Even though celiac disease awareness is on the rise, the condition still goes highly underdiagnosed and this is largely in part due to the fact it resembles many other conditions including migraines, IBS, and arthritis.
Experts suggest that a person living with rheumatoid arthritis, type 1 diabetes, and other autoimmune diseases should be checked for celiac disease.
You may find that if you do test positive for celiac disease while already living with one autoimmune disease, removing gluten can help improve your symptoms.
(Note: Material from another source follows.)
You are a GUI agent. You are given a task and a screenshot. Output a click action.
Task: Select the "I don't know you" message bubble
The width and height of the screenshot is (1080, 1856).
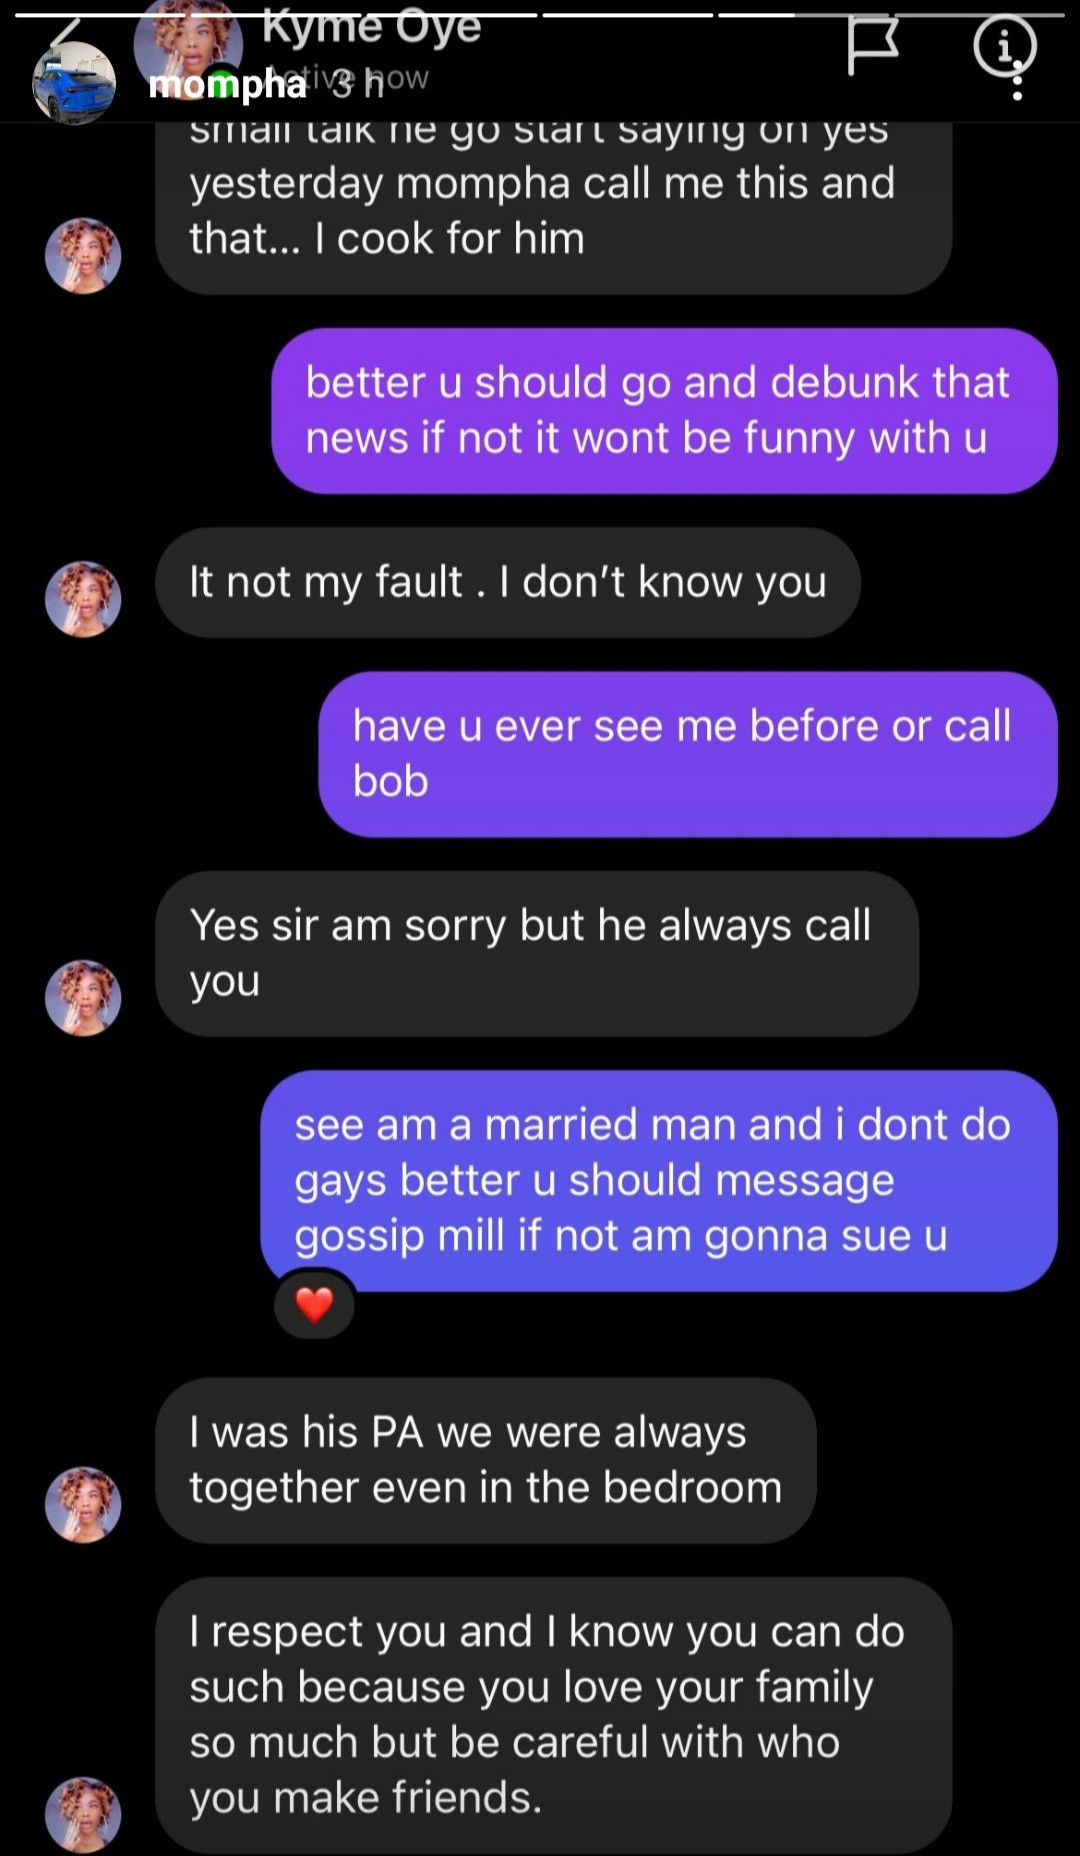tap(508, 583)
The simple answer is, yes, a sensitivity to gluten can trigger joint pain. Inflammation in the gut can affect the body in numerous ways, including joint pain.
Dr. Rochelle Rosian, rheumatologist from the Cleveland Clinic, explained, “Patients with arthritis are always looking for nondrug ways to manage inflammation. We know that certain foods are pro-inflammatory and that includes gluten-containing grains and the thousands of foods made from them. When some, but not all, people with celiac disease or gluten sensitivity eliminate these from their diet, they find their arthritis improves.”
In order to get a proper diagnosis of celiac disease in rheumatoid arthritis, you must not eliminate gluten from your diet or else the blood work will not pick up on gluten antibodies. This can be stressful for people as they must endure the pain associated with consuming gluten, but unfortunately there is currently no other effective means of detecting celiac without the consumption of gluten.
As mentioned, although there’s insufficient research on whether going gluten-free can help alleviate joint pain in rheumatoid arthritis, many patients still report that making such a diet change has improved their arthritic condition. Generally, patients with arthritis are advised to follow a diet low in salt, fats, and carbohydrates as a means to minimize joint inflammation.
You may wish to opt for gluten-free diet if you have rheumatoid arthritis, but you should also be mindful of other triggers as well. This can be done through documenting when your joints hurt the most and when a flare-up occurs by keeping a journal on what you were doing and what you ate to note any patterns.